Слободкин неуверенно дотрагивается до груди.

— Вот-вот! Я же говорю, не знаешь. Опять твое счастье. С воспалением да с контузией справишься и обратно кум королю.

— А у вас, папаша, чего?

— Разве их поймешь, докторов? Вот уж третий месяц мучают. Началось с пустяка, потом как пошли придираться, как пошли.

— Давно он долбит по Анисьеву?

— С тех пор, как про вас разнюхал. И завод-то ваш вроде не так велик, а шуму на всю Волгу. Листовки немец бросал, чтобы нас, городских, с заводскими поссорить.

— Ну и как городские?

— Ежели честно сказать, по-разному. Одни с полным пониманием, с совестью, другие — в скулеж. Понаезжали, мол, всякие! Из-за них и жрать нечего, и спокою не будет теперь.
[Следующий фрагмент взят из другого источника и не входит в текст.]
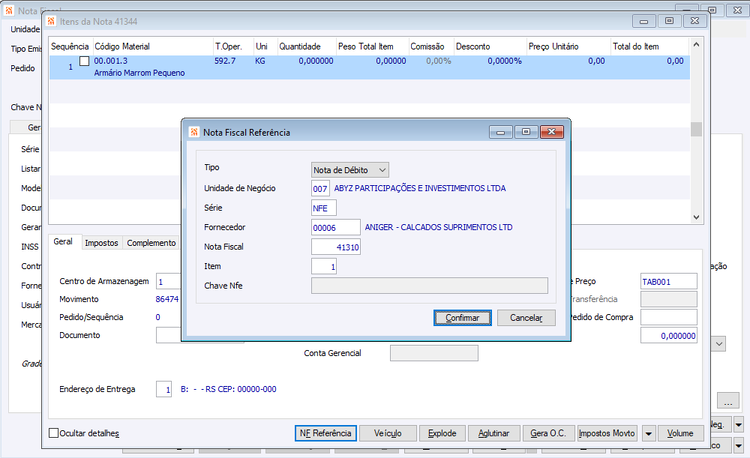
Task: Click the Cancelar button
Action: click(526, 318)
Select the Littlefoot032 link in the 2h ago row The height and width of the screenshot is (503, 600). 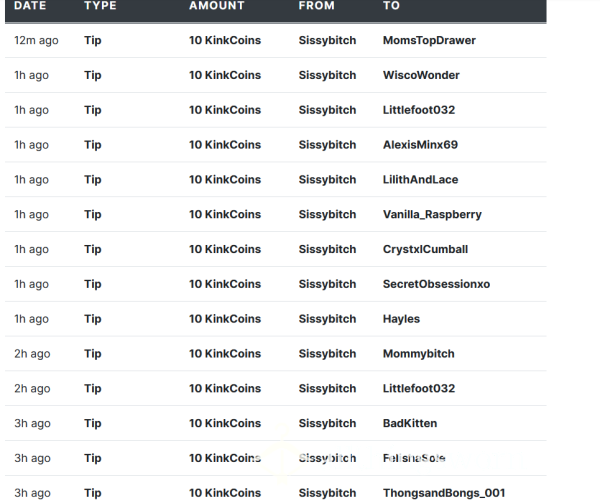click(x=419, y=388)
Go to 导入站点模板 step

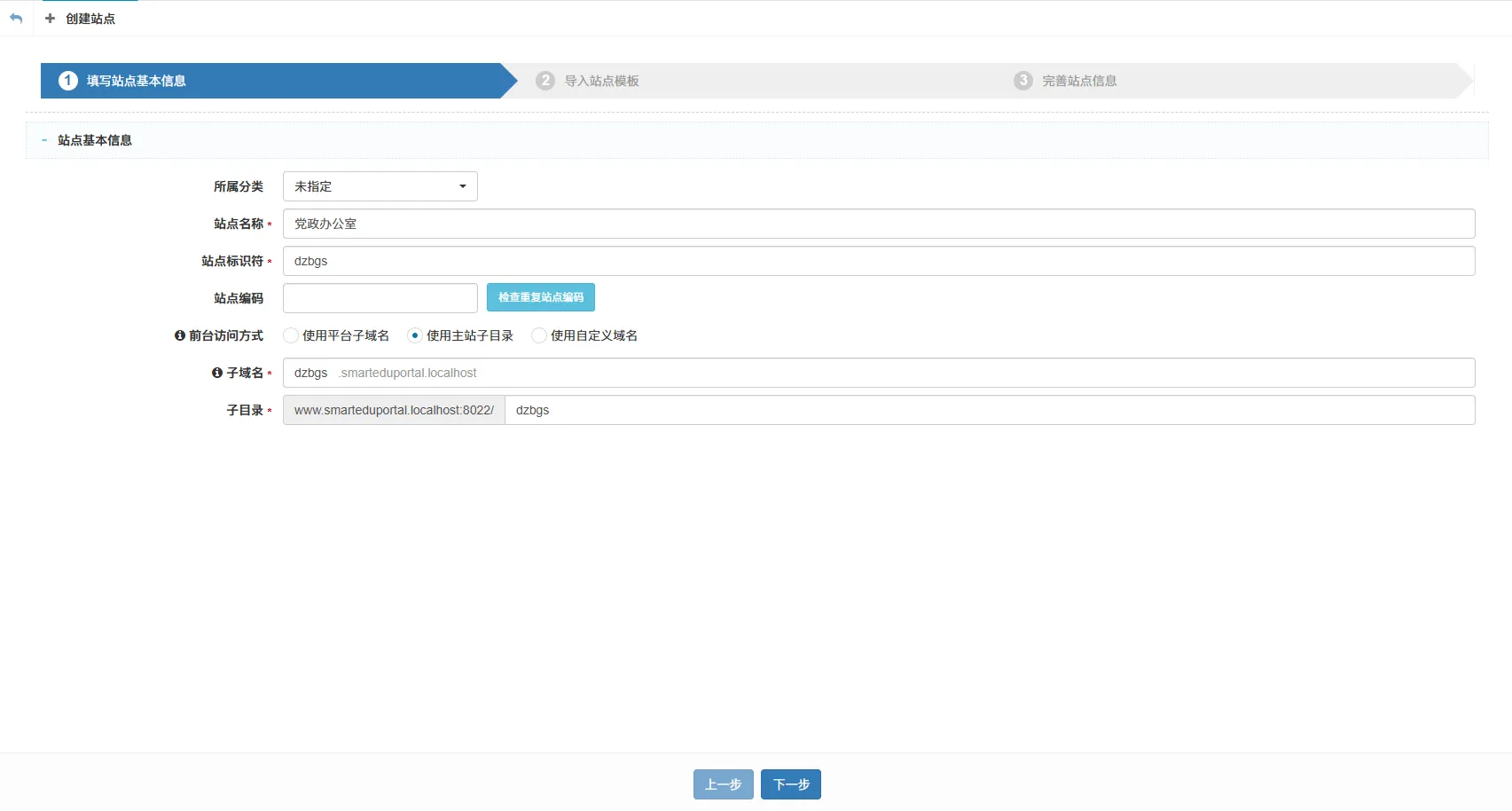601,81
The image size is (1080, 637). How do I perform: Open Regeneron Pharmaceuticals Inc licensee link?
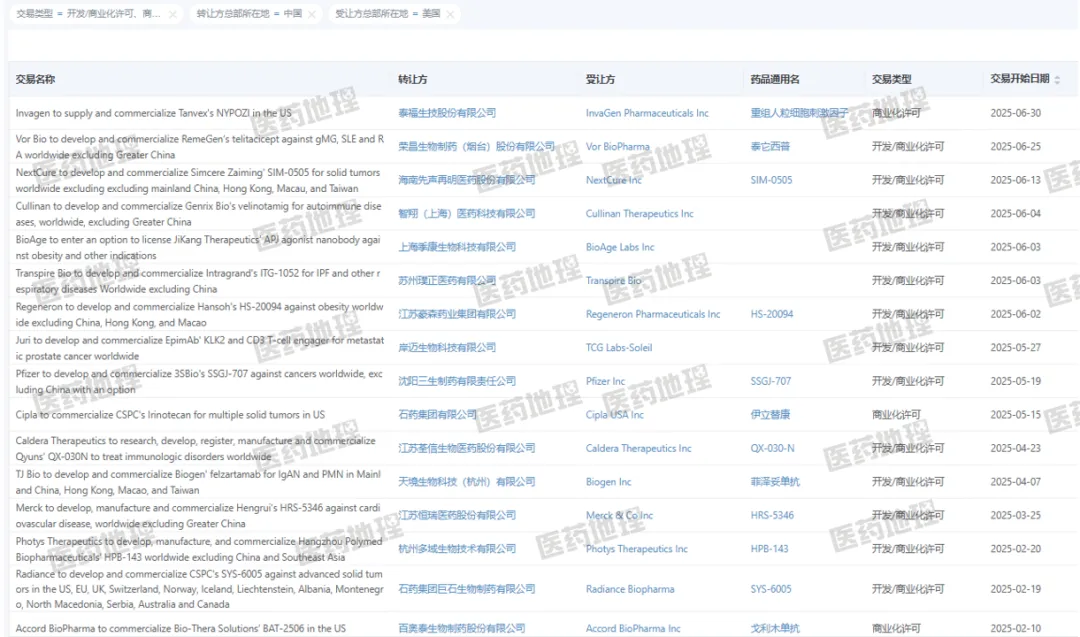click(x=652, y=314)
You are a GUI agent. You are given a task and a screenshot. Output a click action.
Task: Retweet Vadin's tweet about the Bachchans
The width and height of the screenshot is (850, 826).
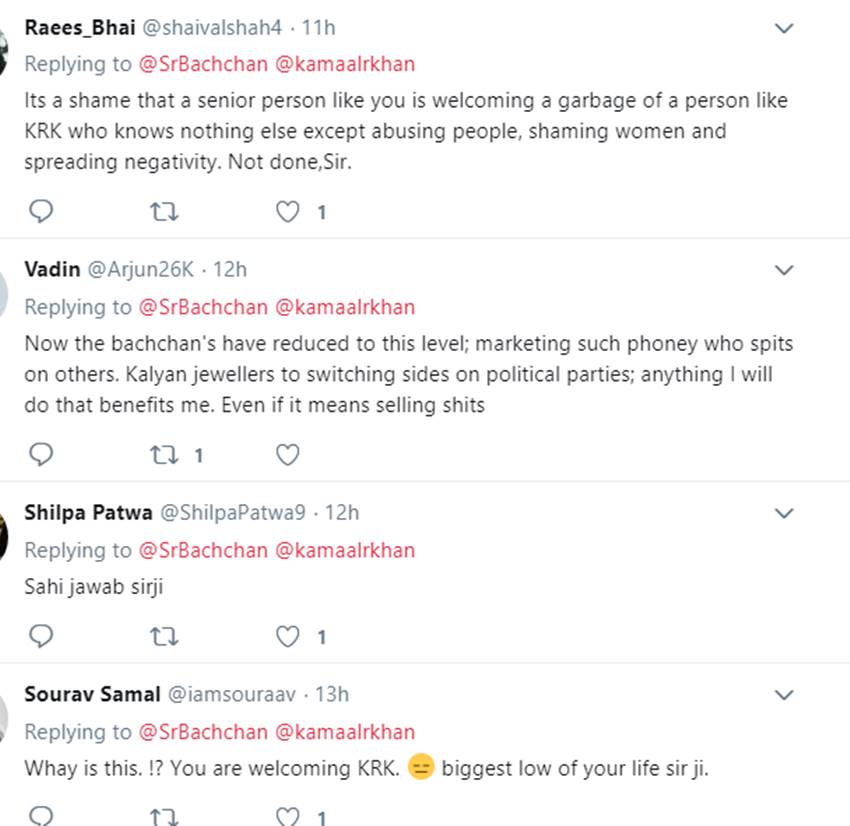[163, 455]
Скурихин, так звали нового знакомого Слободкина, рассказал, как рабочие анисьевских вагоноремонтных мастерских, где он был сторожем, пришли на помощь заводу, эвакуированному из Москвы.

— Мы со старухой на что стесненно живем и то на квартиру двоих пустили. Куда деваться-то? Разгружались под дождем и снегом. С семьями, с малыми детями. Глянули — сердце кровью облилось. Так же и другие наши рабочие. Вся беда: домишки у нас — мал мала меньше, а тут сразу тыщи людей. Если одну десятую часть устроили, это еще хорошо. Остальных — по баракам да по землянкам. Ты сам то где живешь?
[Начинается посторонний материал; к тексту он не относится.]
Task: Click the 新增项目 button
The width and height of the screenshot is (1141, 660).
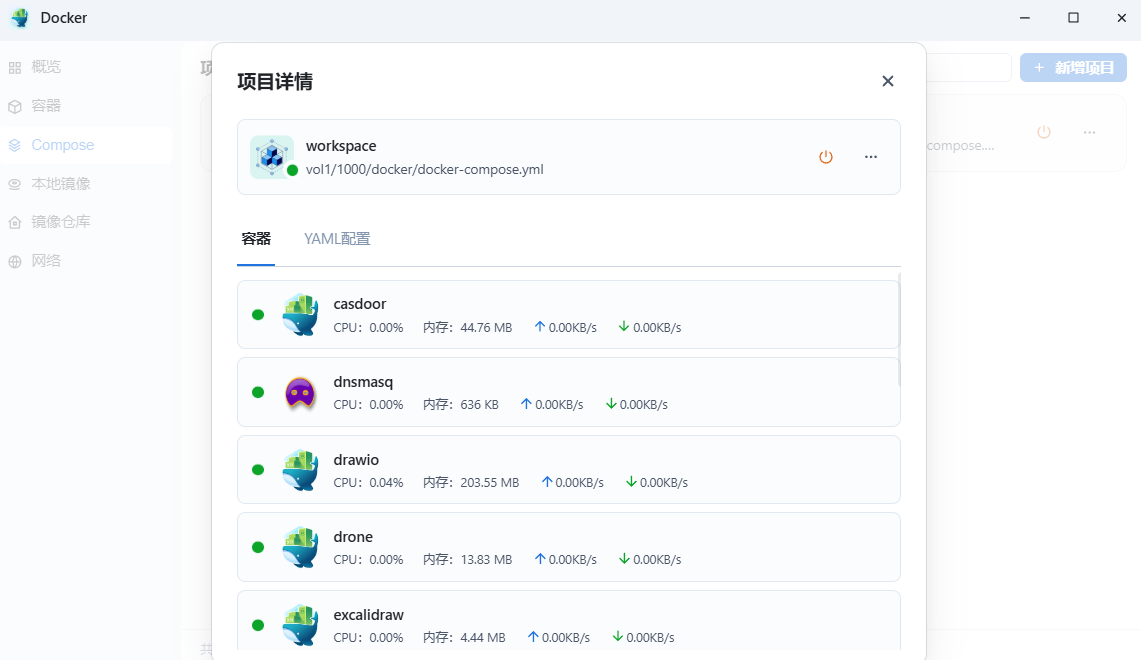Action: coord(1073,67)

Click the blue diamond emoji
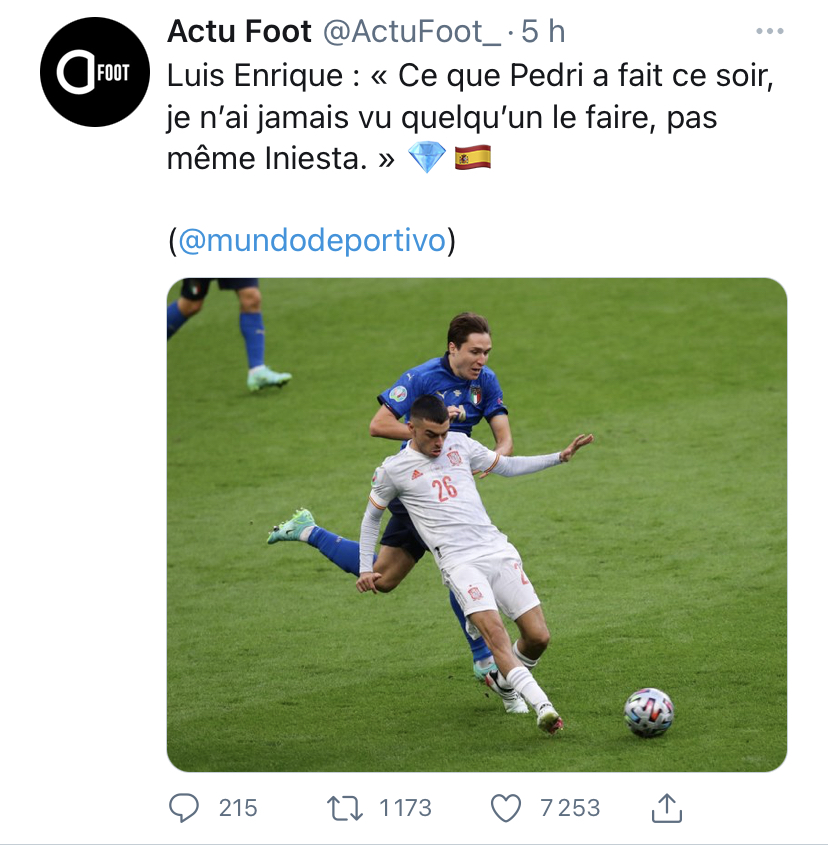(427, 157)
— В конторе сперва ночевал. Теперь в бараке устроился. Дружок на свою койку пустил.

— Вдвоем на одной?

Слободкин кивнул.

— Ну и правильно! Как-то надо по силе возможности. А то ведь…

Скурихин не закончил фразы.

Откровенно говоря, Слободкин не очень понял старика. То ли одобряет поступок Зимовца, то ли осуждает кое-кого из своих земляков за недостаточное внимание к эвакуированным.

Как бы продолжая прерванную мысль, Скурихин, помедлив, сказал:

— А старуха моя хоть куда! Молодым в пример ее ставят. И в госпиталь на дежурство, и ко мне сюда, и еще по донорству успевает.